:: Questions ::
- a) From the brain food tips for children, give again the part that opens with the words containing "Replace tuna sandwiches" and closes with "to the brain.".
- b) Answer these questions from the brain food tips for children:
(i) By how much did children who ate instant oatmeal do better on spatial memory tests?
(ii) Which mineral in cashews may improve blood flow to the brain?
(iii) What memory boost did the animal study find in mice that ingested choline at a young age?
- c) List every nutrient named in the brain food tips for children.

Serve a hot cereal for breakfast. Children who ate instant oatmeal performed 5 to 12 percent better on spatial memory tests than kids who ate sugary cereal or no breakfast at all.
Tip: Make the cereal with milk – protein starves off hunger, which increases concentration.
Replace tuna sandwiches with salmon. Tuna is rich in omega-3 fatty acids, which are essential for brain growth and function, but salmon has even more. Studies have suggested that children whose diet is high in essential fatty acids do better on reading and spelling tests.
Let them snack on unsalted nuts. Like salmon, they’re high in essential fatty acids, among other brain-boosting nutrients. Cashews are particularly good for developing minds; they’re rich in magnesium, which may improve blood flow to the brain.
Whip up some eggs
Whip up some eggs; they’re loaded with choline, a B vitamin that helps with memory development. An animal study showed a 30 percent memory boost in mice that ingested choline at a young age.

:: Material supplied ::
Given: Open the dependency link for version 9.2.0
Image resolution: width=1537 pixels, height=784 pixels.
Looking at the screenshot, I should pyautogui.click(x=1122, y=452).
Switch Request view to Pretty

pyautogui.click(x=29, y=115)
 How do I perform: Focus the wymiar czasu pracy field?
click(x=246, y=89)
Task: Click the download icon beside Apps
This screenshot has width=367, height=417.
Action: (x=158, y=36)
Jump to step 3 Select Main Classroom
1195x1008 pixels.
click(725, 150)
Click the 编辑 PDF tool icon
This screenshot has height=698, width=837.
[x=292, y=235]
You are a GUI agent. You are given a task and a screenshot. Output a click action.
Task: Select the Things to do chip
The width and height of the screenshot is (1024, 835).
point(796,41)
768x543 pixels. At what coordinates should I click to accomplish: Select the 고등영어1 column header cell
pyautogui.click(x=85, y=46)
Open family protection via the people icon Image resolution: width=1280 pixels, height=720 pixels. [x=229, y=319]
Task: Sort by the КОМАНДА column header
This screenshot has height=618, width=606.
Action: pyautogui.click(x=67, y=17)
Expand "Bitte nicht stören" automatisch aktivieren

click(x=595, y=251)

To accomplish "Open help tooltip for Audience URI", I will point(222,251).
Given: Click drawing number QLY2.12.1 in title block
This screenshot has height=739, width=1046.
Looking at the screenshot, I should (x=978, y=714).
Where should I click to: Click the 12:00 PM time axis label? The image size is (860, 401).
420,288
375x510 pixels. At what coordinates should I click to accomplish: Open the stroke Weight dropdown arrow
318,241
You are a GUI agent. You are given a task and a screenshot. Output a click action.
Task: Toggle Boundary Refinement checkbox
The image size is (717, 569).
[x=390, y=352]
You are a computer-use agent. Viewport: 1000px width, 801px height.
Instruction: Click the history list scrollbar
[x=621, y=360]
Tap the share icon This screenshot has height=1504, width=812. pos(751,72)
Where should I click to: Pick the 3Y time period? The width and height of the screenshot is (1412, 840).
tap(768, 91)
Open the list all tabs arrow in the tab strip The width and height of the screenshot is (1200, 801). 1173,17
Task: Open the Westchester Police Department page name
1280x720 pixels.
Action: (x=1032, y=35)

:: Task solutions ::
- a)
Replace tuna sandwiches with salmon. Tuna is rich in omega-3 fatty acids, which are essential for brain growth and function, but salmon has even more. Studies have suggested that children whose diet is high in essential fatty acids do better on reading and spelling tests.
Let them snack on unsalted nuts. Like salmon, they’re high in essential fatty acids, among other brain-boosting nutrients. Cashews are particularly good for developing minds; they’re rich in magnesium, which may improve blood flow to the brain.

- b)
(i) 5 to 12 percent better
(ii) Magnesium
(iii) A 30 percent memory boost

- c)
- Protein
- Omega-3 fatty acids
- Essential fatty acids
- Magnesium
- Choline